- **What to do**: Please set down every entry again exactly as it stands, without the pictures.

Start of Block

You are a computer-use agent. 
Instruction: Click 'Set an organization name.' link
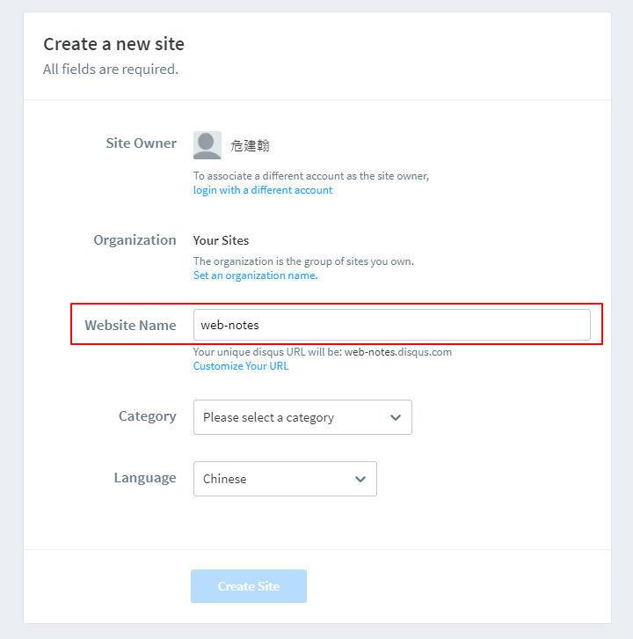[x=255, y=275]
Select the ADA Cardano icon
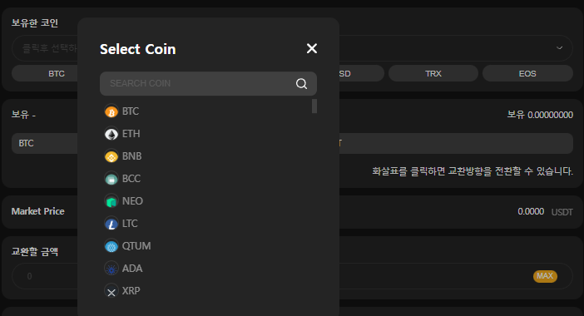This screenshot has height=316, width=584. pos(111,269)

End of Block

- **Reply to the task**:
You are a computer-use agent. 
Instruction: Click 'Set an organization name.' link
[x=255, y=275]
Select the ADA Cardano icon
This screenshot has height=316, width=584. pos(111,269)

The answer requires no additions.